Synopsis: Paying your credit card bill every month but still stuck in debt? High interest on minimum dues could be silently draining thousands from your income. This article explains how balance transfers work, when they help, and how they can cut your interest burden significantly.
Ever checked your credit card statement and wondered why the outstanding amount barely moves, even after paying every month? That’s because when you pay only the minimum due, most of your money goes towards interest, not the actual debt.
In India, credit cards typically charge around 3–4% interest per month. On a large outstanding balance, this can quietly turn into tens of thousands of rupees every year money that could have gone towards rent, EMIs, or essential savings.
This is where many cardholders feel stuck: payments are going out, but the debt isn’t coming down. A balance transfer is designed to solve exactly this problem. It allows you to move your existing credit card dues to another card with lower interest or EMI-based repayment, helping you reduce interest costs and clear your debt faster.
What Is a Balance Transfer?
A balance transfer (BT) is when you move your outstanding credit card amount from your existing card to another credit card that offers better repayment terms. Think of it like paying a rent. The money goes out every month but nothing becomes yours.
When you do a balance transfer, the bank lets you convert that ‘rent’ into an EMI-style repayment with lower charges. Banks like SBI, HDFC, ICICI often run Balance Transfer offers like 0% interest for 3 to 6 months with EMI-based repayment plans and lower fees on the transfer amount. The goal is to reduce your interest cost and give you a chance to clear debt faster.
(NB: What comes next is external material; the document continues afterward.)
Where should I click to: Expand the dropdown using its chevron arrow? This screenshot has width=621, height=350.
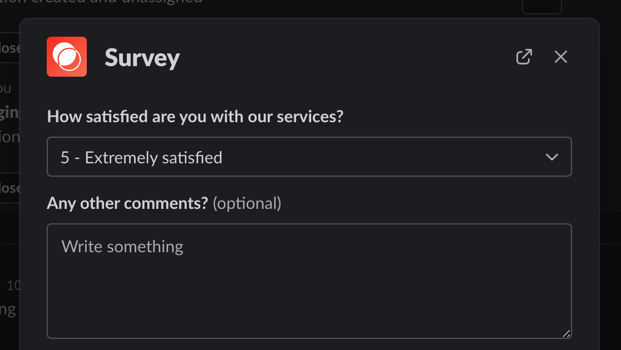(551, 157)
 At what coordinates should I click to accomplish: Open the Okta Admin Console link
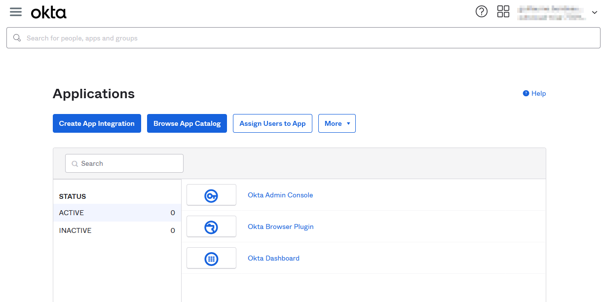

Real Life Example: Aman had a ₹2,00,000 credit card bill, and because of high interest, he was paying almost ₹5,000 every month just in interest. That’s ₹60,000 a year without the actual bill reducing. He then used a balance transfer, which simply means moving his bill to another bank that charges much lower interest.
After the transfer, his interest dropped to around ₹1,500 a month, or roughly ₹18,000 a year. Just by shifting his balance, Aman saved more than ₹40,000 in interest and could finally start paying off the real amount he owed.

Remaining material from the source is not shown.